On Wed, Apr 13, 2016 at 12:14:01PM +0200, Heiko Schlittermann wrote:
> Evgeniy Berdnikov <[email protected]> (Di 12 Apr 2016 13:37:37 CEST):
> > acl_check_data:
> > 
> >   # Deny if the message contains an overlong line.  Per the standards
> >   # we should never receive one such via SMTP.
> >   #
> >   deny    condition  = ${if > {$max_received_linelength}{998}}
> > 
> >  "References:", 2. in my configuration bounces are sent through the same
> >  mail relay and are blocked by this rule, because they include headers
> >  of the original mail with oversized lines. So bounces are lost and
> >  my users have no hints that their mails were dropped.
> 
> With the above configuration it's not your system sending the bounces!
> So it's not your problem, but the senders problem, isn't it?

 Yes, but... I have a chain of two "types" of SMTP servers inside office,
 with different roles:

 SMTP clients --> SMTP(A) --> SMTP(B) --> LMTP (mailboxes)

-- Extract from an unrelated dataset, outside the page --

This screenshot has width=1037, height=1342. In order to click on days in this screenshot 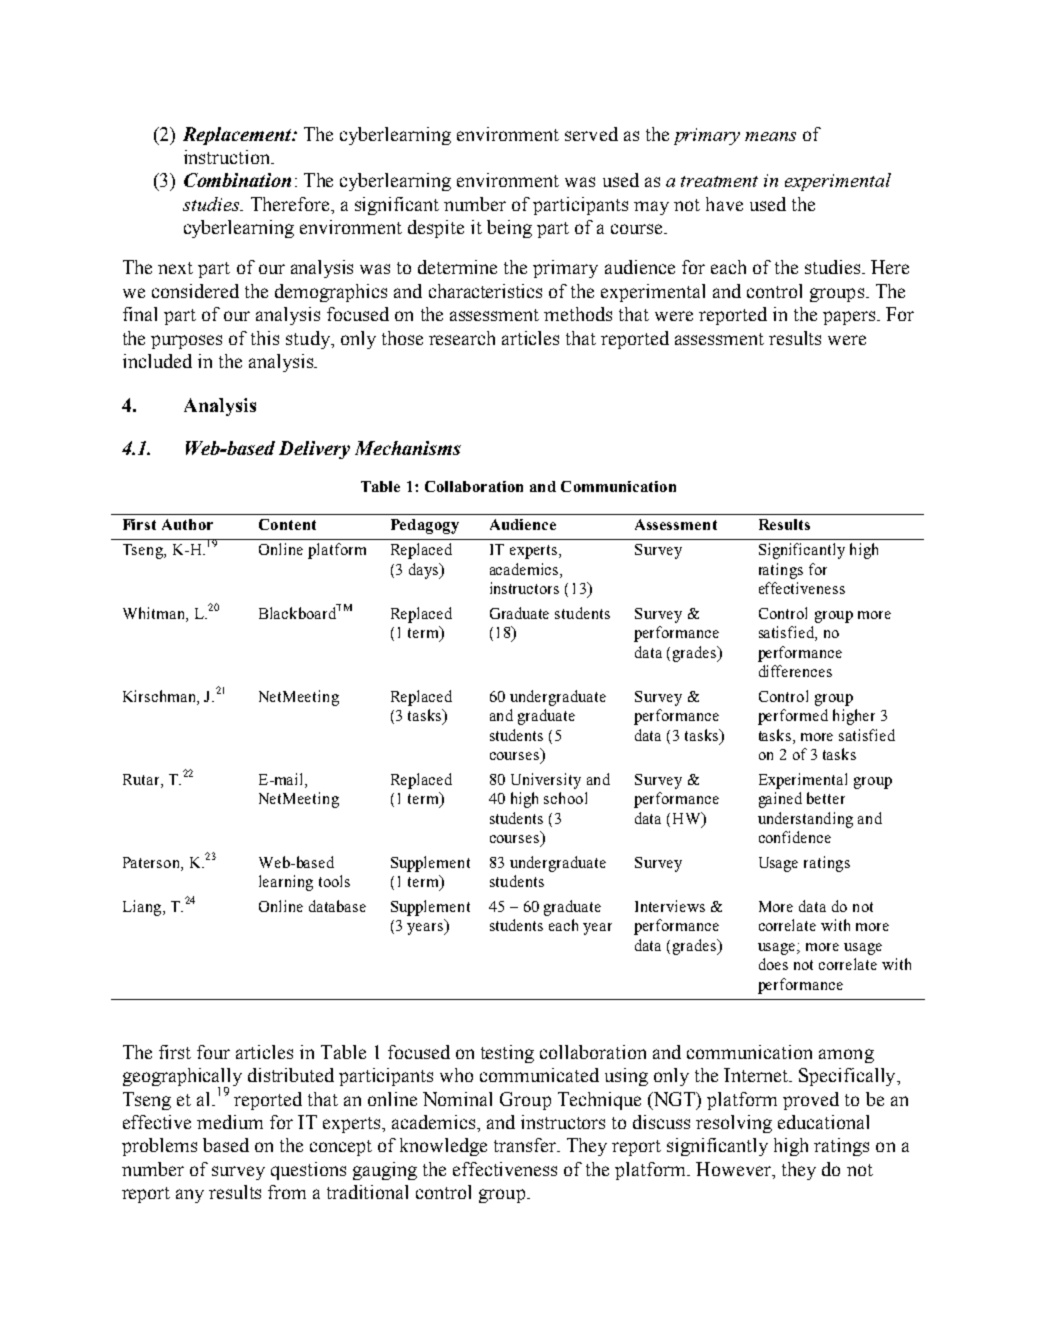, I will do `click(425, 571)`.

 Servers B were upgraded to Exim-4.87, severs A were not. Currently
 if B rejects mail, bounce is generated on A, but A can not deliver it
 directly to mailbox (it has no mappings "address->mbox"), it should
 forward bounce through B. If bounce is rejected by B on the same reason,
 it simply disappears.

 Well, I can push the rejection edge towards SMTP client, rejecting
 malformed mails on A. But problem was that after a "blind" upgrade
 of servers B to Exim-4.87 I suddenly got RT tickets about lost mails.
 If new exim acquire some new restrictions, the same situation could
 happen again. I consider this situation as a problem of interoperability.
 IMHO, the best solution today is to accept and pass all bounces.